Conficker Did Not Melt the Internet
But it is busy.
Last week’s April 1 trigger date for the new routines in Conficker.C/D (depending on the vendor) was mis-reported by some press agencies as the date many in the CWG said the Internet would melt down. Not quite. The press has been busy with the story as a hype leading to fizzle angle etc. Sure enough, the Internet kept on trucking. Here’s a view from one BGP peer during that time, no big change in traffic from the days prior:
Some folks even said Conficker was sleeping.
Not quite. It’s not DDoSing, but it is apparently doing it’s thing, or “Confickering” as a friend said. It’s dropped a new E variant over P2P. Some reports are seeing it talk to a Waledac domain but not everyone is.

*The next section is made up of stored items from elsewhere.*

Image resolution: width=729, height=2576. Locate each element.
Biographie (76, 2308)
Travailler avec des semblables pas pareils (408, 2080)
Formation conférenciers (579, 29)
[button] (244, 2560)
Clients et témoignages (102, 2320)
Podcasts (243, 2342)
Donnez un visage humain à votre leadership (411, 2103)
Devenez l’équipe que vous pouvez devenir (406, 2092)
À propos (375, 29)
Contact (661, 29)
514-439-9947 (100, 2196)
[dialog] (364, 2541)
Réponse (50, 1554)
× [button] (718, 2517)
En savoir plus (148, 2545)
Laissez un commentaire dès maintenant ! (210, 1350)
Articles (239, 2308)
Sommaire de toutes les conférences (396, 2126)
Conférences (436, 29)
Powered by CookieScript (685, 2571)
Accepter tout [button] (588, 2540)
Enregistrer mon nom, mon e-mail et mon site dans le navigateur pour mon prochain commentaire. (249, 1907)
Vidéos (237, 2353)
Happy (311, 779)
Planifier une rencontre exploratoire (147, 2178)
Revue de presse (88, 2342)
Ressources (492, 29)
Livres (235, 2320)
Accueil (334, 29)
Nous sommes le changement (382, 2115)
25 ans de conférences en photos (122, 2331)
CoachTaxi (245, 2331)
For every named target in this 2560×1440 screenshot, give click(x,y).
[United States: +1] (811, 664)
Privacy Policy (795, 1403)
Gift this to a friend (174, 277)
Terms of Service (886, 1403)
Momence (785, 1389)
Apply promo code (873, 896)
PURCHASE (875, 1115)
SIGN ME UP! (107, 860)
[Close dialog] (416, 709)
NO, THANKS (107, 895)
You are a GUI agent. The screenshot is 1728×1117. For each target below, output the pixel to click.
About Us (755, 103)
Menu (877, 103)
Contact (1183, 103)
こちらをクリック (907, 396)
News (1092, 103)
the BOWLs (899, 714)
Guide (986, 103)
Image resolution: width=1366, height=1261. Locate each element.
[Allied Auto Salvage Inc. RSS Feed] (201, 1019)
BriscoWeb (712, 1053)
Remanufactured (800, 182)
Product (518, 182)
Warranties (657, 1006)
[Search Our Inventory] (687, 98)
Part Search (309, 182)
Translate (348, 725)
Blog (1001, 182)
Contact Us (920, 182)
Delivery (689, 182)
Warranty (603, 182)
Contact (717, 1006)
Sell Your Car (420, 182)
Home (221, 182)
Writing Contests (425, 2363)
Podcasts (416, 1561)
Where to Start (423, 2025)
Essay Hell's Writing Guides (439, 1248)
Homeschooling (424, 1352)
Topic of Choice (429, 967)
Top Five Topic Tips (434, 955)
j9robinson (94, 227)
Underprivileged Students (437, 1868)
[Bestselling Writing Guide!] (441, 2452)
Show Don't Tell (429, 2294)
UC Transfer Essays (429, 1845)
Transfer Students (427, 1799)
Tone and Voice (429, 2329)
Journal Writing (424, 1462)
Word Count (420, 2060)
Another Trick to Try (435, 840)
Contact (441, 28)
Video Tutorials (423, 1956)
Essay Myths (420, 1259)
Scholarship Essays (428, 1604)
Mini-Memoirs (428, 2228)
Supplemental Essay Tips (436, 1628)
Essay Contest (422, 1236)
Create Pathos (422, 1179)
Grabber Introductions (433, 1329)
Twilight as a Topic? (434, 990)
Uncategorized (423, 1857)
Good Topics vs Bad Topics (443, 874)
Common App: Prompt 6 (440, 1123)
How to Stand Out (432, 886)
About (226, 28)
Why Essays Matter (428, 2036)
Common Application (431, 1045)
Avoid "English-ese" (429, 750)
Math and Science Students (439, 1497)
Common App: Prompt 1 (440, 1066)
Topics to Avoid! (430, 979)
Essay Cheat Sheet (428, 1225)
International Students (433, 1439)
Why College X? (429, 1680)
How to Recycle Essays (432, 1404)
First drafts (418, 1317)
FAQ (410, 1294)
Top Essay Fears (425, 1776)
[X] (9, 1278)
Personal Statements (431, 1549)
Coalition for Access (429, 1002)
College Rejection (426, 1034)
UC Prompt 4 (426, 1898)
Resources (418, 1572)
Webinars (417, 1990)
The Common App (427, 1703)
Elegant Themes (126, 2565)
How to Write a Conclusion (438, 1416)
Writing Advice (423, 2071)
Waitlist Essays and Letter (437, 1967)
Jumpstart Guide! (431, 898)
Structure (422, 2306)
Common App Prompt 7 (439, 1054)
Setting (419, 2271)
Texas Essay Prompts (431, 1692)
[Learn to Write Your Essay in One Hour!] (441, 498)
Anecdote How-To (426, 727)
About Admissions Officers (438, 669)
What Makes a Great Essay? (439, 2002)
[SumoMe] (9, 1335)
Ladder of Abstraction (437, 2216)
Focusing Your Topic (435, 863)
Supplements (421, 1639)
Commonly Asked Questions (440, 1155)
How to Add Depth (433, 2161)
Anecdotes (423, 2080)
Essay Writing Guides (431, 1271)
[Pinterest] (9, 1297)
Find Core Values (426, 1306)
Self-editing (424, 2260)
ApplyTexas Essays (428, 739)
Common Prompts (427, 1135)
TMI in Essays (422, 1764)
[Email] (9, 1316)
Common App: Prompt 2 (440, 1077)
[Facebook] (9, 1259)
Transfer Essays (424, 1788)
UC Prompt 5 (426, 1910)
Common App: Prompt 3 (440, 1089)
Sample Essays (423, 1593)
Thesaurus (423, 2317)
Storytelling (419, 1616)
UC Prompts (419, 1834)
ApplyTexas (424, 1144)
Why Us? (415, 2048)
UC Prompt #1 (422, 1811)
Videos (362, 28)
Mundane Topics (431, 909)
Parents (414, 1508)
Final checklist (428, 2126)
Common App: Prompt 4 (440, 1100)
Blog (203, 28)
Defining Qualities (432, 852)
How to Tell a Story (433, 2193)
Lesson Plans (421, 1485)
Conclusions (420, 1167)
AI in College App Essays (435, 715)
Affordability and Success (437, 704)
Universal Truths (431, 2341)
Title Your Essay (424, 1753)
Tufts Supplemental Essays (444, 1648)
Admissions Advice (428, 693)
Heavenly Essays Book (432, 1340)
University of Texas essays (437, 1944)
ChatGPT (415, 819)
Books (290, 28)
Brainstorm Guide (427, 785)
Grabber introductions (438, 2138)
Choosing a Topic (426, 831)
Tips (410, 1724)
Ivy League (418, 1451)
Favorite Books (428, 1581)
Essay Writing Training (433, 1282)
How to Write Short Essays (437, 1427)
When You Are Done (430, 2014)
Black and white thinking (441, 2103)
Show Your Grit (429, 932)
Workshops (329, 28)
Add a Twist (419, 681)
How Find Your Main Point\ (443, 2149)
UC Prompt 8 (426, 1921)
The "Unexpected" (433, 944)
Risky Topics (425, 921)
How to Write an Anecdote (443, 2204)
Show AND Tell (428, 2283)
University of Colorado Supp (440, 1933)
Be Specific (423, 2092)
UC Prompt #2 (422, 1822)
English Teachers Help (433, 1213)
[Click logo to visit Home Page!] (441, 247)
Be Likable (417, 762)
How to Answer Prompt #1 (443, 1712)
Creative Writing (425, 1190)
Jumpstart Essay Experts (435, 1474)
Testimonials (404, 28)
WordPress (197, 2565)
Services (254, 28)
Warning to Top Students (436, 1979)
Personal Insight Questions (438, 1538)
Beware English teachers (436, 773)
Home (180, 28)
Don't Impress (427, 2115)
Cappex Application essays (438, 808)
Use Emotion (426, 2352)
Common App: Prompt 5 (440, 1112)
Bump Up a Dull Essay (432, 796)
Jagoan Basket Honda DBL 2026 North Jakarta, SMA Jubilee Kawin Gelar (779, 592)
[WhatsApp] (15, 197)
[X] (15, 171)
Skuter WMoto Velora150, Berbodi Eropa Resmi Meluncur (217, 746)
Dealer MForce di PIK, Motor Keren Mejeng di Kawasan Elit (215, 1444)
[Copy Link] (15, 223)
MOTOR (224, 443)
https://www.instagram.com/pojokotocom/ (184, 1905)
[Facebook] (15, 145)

As for why a possible Waledac (aka Storm) connection, we do not know.
So, what happened? It looks like the DNS lockout has been working; I suspect the attackers also noticed the great de-peerings of bad ISPs that have been going on for a while and decided to avoid hosting a C&C in one of those and instead went the P2P route. For details on how the bots know how to talk to other bots over P2P see the LEXSI CERT blog.
We have no additional info to give outside of those above links. If you’re following this story this is a major development.
Other Conficker Stuff
IBM/ISS has interesting stats on Conficker infections based on their P2P models. Some in the press have said these numbers mean 4% of the Internet is infected with Conficker. Not quite. As Vint Cerf pointed out, it helps to know the denominator when you make those sorts of population claims. As I’ll point it, it also helps to know what you’re measuring. We know Conficker has a big population, but we also know our measurements are only a lower limit (based on IP visibility etc).
We’re seeing a rise in TCP/445 scanning. 3wks of ATLAS data for the top 50 scanners is shown below, a clear rise in this time:
We think this is related to new Conficker activity in this timeframe.
UPDATE April 10
Oh and Mafiaboy, Conficker was not a ruse.